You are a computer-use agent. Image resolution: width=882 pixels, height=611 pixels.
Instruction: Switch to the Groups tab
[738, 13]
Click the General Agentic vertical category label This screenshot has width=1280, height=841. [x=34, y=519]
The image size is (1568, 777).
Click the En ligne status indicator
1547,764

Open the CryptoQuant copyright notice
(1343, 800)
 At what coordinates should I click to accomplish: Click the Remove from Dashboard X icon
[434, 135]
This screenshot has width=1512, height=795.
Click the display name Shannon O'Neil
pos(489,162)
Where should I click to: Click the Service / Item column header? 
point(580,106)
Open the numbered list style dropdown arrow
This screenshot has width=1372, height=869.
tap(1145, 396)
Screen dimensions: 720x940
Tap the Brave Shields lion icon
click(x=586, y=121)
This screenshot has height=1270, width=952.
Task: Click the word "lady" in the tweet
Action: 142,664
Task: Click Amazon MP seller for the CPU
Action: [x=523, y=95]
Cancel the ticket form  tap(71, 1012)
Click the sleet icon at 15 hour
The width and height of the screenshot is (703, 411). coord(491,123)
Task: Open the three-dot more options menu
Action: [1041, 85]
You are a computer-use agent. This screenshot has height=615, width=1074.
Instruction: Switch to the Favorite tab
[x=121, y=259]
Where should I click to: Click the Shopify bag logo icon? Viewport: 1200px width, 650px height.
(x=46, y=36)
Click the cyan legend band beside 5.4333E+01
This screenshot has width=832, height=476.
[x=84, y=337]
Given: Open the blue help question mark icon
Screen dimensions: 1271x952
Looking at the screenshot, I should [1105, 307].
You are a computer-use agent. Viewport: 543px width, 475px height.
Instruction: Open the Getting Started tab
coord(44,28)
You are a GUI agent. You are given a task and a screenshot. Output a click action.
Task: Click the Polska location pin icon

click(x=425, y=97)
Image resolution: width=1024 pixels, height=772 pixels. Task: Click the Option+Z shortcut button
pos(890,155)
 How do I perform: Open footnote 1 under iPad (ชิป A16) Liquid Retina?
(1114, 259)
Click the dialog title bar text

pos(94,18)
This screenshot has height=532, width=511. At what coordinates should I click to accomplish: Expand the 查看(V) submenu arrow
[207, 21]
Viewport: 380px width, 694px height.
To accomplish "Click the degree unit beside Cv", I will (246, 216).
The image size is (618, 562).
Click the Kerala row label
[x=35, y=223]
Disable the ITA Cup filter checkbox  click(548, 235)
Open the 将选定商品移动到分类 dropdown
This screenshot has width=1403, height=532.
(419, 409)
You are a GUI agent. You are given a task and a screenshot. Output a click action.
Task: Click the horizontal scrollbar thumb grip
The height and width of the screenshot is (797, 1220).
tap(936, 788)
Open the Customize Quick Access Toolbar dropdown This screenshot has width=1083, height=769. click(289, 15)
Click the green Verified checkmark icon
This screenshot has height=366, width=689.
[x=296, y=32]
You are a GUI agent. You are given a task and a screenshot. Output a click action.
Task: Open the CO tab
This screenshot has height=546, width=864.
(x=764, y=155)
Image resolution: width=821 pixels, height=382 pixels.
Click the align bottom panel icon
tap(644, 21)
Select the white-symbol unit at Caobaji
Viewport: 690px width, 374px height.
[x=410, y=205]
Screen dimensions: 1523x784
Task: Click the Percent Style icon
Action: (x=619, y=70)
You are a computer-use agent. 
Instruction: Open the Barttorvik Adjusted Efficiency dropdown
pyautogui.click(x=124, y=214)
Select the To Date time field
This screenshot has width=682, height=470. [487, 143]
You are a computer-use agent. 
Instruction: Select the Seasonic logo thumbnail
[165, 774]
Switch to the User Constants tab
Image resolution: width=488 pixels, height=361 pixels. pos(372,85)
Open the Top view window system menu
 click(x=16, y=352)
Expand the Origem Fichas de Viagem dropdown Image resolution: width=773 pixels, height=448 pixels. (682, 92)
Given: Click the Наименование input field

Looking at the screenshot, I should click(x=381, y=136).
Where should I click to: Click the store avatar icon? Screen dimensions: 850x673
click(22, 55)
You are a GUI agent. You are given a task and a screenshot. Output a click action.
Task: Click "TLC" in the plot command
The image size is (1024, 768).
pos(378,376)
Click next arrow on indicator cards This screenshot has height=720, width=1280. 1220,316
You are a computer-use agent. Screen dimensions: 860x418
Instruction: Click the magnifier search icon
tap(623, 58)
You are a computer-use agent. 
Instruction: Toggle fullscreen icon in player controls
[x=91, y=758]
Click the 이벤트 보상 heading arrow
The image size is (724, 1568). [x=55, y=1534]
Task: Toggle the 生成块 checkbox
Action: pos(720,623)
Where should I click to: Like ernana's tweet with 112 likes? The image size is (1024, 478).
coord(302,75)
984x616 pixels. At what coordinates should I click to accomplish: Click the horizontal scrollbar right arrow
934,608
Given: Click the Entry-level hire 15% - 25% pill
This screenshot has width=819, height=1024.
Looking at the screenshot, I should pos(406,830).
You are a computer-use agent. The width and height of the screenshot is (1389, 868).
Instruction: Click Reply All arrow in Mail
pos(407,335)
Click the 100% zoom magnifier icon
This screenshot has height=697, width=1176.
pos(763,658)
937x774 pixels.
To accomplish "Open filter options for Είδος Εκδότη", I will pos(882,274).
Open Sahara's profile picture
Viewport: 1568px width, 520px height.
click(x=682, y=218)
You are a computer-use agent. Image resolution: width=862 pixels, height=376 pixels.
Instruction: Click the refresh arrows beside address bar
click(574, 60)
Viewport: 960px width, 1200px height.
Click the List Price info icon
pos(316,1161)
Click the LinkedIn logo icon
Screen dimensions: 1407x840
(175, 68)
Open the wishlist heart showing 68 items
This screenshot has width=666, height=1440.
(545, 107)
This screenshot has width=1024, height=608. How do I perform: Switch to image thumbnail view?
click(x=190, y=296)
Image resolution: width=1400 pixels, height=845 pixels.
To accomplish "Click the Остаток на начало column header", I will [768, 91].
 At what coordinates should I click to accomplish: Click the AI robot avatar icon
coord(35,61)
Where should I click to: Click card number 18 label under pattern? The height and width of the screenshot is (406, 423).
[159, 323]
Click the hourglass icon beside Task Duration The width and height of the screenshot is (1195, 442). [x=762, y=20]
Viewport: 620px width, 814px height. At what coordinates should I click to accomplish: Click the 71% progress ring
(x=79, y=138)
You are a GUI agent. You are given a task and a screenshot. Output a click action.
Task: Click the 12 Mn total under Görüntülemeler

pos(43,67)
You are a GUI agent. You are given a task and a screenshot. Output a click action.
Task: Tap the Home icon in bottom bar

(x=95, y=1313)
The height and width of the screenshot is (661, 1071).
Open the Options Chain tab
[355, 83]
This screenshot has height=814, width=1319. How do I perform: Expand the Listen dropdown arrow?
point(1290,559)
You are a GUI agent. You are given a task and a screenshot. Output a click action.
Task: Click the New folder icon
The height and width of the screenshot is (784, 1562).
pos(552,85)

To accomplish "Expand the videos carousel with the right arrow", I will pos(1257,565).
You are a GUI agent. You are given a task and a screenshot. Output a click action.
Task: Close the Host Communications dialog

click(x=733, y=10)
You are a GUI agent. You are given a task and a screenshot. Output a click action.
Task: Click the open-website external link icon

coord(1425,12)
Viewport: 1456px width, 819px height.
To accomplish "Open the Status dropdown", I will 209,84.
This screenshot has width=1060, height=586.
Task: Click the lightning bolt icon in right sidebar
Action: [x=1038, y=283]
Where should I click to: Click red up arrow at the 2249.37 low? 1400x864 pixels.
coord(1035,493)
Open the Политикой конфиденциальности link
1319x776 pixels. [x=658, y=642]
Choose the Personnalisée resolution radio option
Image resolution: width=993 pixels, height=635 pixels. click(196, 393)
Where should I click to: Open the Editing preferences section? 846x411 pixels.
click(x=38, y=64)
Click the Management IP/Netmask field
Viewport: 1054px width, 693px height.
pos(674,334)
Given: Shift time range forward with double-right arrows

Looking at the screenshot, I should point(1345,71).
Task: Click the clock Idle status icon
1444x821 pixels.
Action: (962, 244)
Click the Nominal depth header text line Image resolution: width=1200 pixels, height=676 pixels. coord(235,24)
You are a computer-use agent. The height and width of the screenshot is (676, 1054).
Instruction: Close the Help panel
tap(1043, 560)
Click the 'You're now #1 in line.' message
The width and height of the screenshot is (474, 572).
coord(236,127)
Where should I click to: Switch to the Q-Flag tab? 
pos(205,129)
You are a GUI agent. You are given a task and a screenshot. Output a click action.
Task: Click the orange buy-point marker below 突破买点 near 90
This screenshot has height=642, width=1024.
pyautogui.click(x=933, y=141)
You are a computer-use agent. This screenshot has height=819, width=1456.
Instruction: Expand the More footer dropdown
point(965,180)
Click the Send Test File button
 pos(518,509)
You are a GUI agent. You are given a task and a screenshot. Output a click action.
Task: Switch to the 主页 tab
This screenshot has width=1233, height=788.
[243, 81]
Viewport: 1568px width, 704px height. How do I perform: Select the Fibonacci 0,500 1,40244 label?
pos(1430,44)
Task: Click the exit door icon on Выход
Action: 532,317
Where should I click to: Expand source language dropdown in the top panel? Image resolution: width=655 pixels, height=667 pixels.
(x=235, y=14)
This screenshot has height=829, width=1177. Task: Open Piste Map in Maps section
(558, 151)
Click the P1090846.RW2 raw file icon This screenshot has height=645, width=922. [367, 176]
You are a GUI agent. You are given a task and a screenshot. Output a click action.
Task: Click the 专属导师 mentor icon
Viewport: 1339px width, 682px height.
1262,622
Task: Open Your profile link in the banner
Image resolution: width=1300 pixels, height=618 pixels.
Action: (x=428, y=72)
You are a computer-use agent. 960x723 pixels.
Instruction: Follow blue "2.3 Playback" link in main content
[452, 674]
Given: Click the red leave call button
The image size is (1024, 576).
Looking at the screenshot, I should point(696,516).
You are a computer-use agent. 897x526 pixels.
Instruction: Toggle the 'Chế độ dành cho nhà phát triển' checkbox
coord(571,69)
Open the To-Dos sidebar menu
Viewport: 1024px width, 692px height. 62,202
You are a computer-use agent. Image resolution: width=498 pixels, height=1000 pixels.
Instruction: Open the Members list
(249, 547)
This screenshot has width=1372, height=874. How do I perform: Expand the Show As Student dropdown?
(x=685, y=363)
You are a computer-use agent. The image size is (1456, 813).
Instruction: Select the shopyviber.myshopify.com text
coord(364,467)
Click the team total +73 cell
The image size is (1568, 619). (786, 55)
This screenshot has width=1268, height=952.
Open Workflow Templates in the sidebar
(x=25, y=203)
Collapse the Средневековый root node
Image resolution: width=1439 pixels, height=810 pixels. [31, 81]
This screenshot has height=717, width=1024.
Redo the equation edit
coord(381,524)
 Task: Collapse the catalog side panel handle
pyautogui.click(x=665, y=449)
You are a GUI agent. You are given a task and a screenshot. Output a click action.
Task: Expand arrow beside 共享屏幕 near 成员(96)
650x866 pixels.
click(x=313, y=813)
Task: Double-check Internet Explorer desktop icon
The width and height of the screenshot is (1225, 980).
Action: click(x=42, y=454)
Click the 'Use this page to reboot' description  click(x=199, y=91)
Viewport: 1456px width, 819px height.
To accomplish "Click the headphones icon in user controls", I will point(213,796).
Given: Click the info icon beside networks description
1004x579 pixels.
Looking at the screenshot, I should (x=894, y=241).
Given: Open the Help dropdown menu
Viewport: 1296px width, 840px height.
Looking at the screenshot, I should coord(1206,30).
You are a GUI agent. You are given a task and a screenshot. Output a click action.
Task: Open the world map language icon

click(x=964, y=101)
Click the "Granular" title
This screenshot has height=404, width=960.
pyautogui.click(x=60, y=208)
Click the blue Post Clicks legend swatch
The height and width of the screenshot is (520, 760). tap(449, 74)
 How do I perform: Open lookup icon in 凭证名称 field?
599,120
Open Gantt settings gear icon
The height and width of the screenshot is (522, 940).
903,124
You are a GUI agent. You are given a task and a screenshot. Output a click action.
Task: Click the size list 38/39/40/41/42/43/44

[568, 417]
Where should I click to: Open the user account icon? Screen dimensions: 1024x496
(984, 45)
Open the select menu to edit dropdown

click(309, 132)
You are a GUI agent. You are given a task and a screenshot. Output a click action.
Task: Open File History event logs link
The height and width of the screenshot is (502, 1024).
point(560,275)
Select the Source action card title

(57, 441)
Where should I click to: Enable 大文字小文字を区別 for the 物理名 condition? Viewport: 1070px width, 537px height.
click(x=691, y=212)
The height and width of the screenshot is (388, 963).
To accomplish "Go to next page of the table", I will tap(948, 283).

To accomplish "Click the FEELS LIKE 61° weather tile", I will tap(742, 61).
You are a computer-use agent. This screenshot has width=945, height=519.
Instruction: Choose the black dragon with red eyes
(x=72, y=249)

....................

TASK ->
For each line in the data that contains the string "description", give a copy of that line.

EXERCISE RESPONSE ->
Click the 'Use this page to reboot' description  click(x=199, y=91)
Given: Click the info icon beside networks description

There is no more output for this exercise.